- **DATASET CONTENT**:

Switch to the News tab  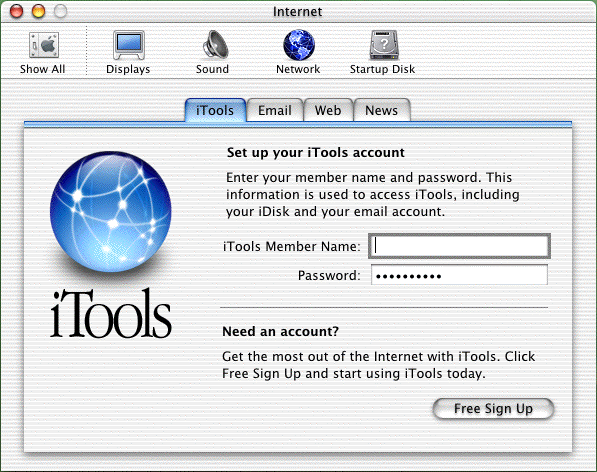382,110
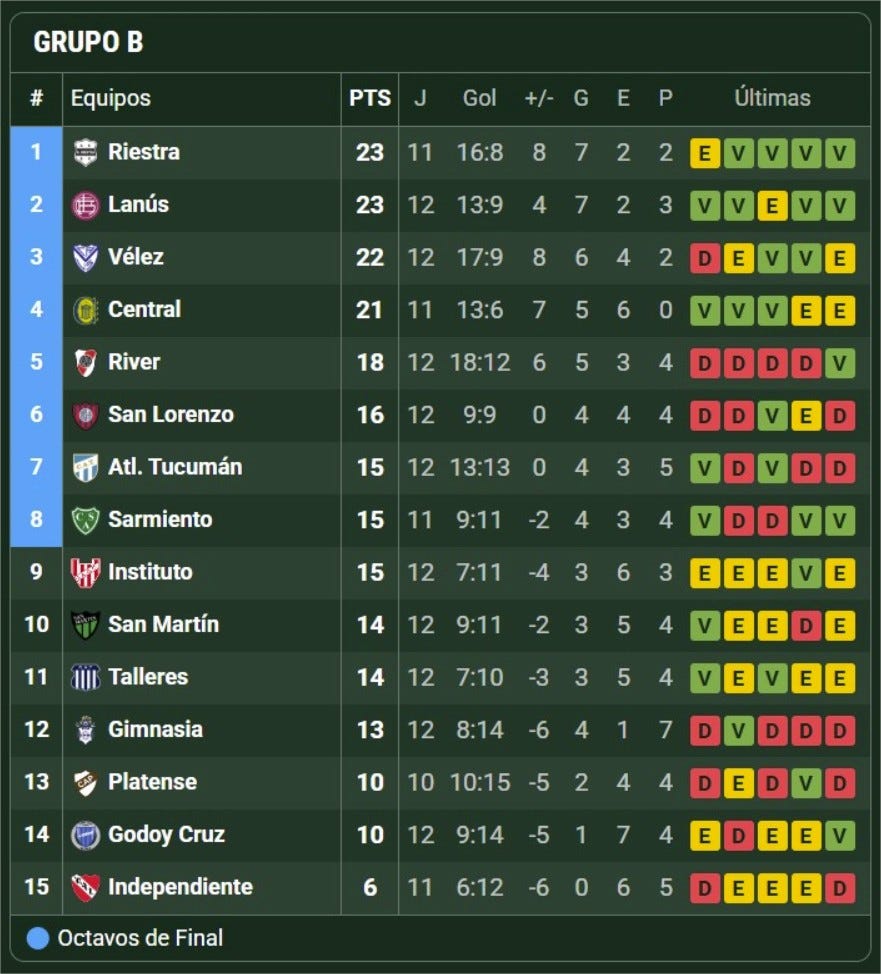Click the Gimnasia team name
This screenshot has width=881, height=974.
pos(155,729)
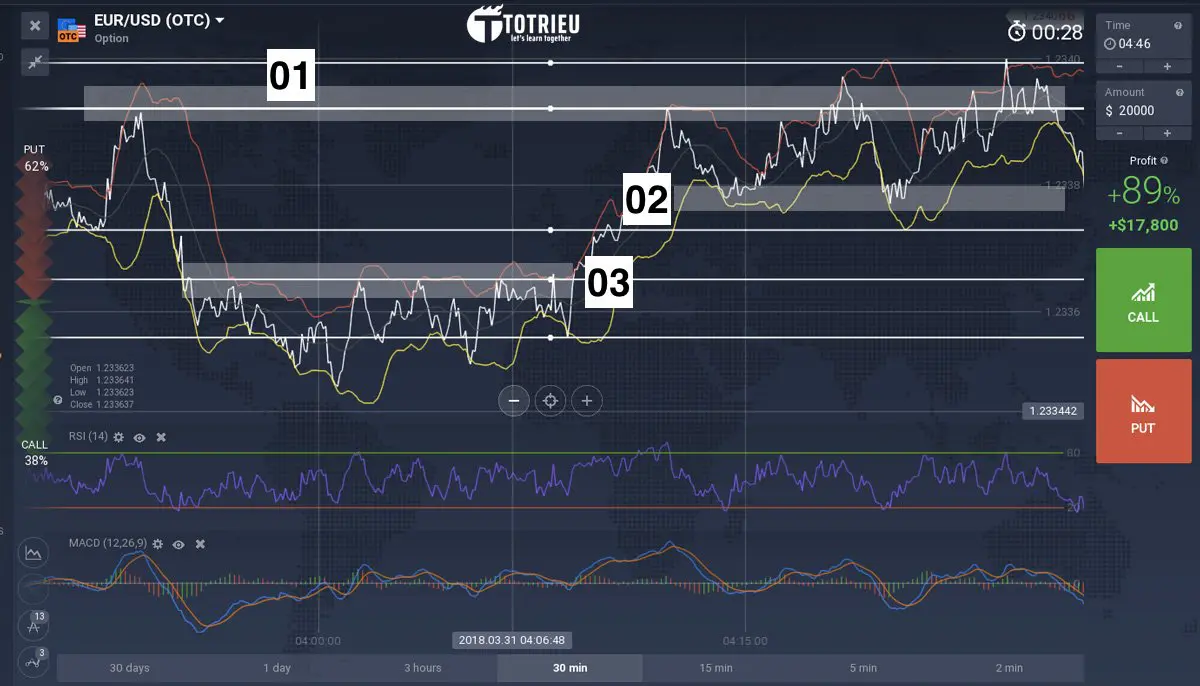Image resolution: width=1200 pixels, height=686 pixels.
Task: Switch to the 1 day timeframe
Action: 277,668
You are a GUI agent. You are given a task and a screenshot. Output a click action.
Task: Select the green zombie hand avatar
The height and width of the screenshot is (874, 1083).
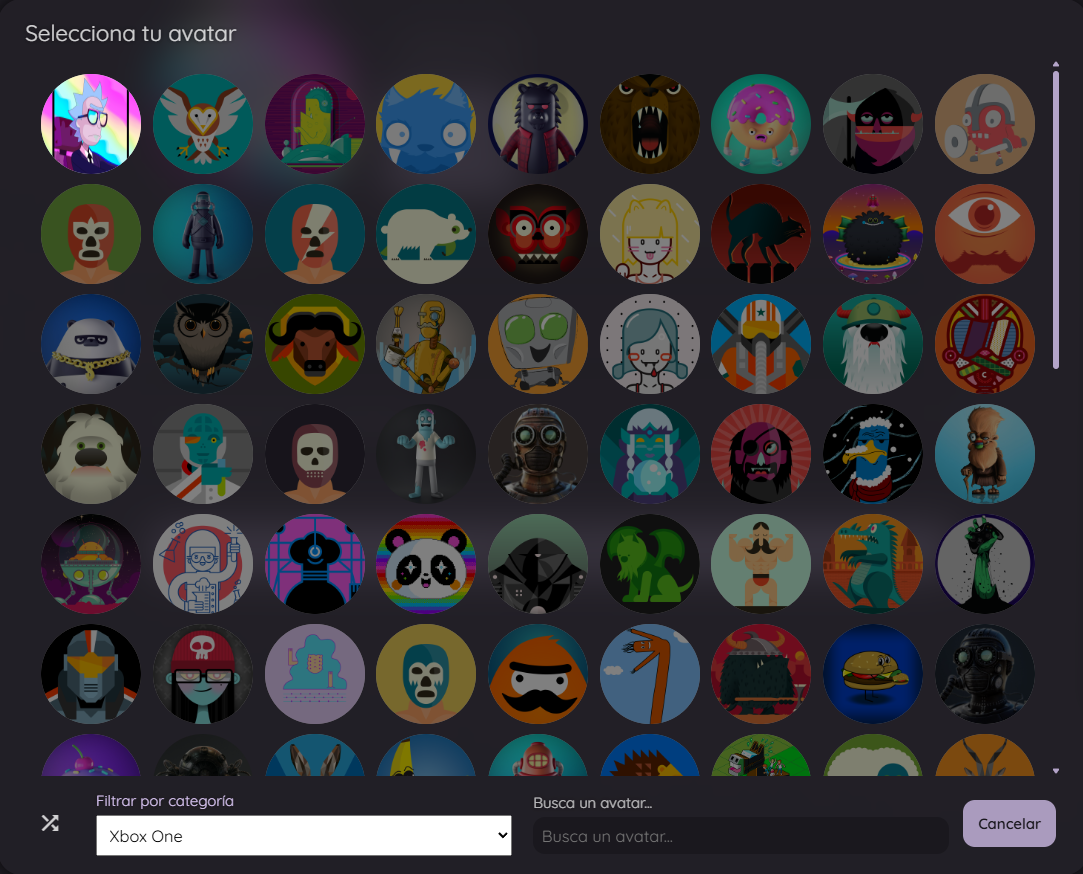click(x=985, y=564)
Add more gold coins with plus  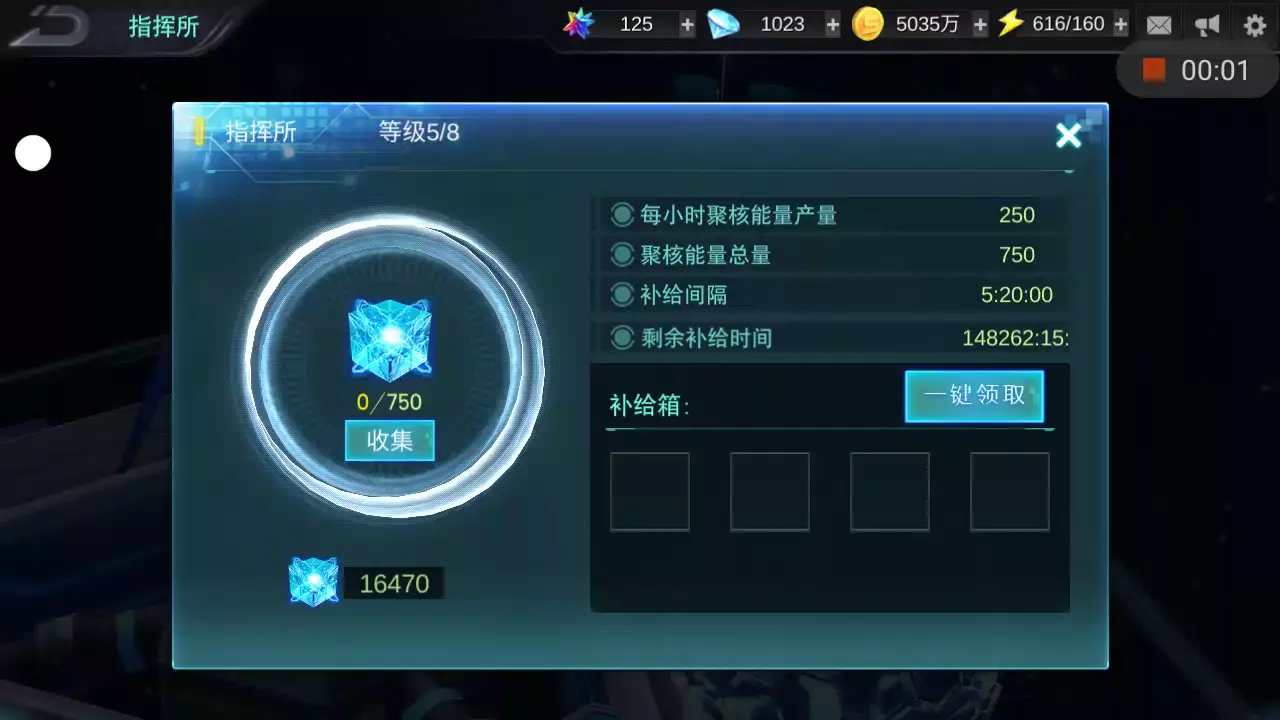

- **THE TASK**:
To complete this exercise, repeat exactly the lines above from the one holding "You are a GUI" to the end of the listing, both included, and leave the pictures out.

- **WRITTEN ANSWER**:
You are a GUI agent. You are given a task and a screenshot. Output a click action.
Task: Select the green zombie hand avatar
The height and width of the screenshot is (874, 1083).
click(x=985, y=564)
Add more gold coins with plus  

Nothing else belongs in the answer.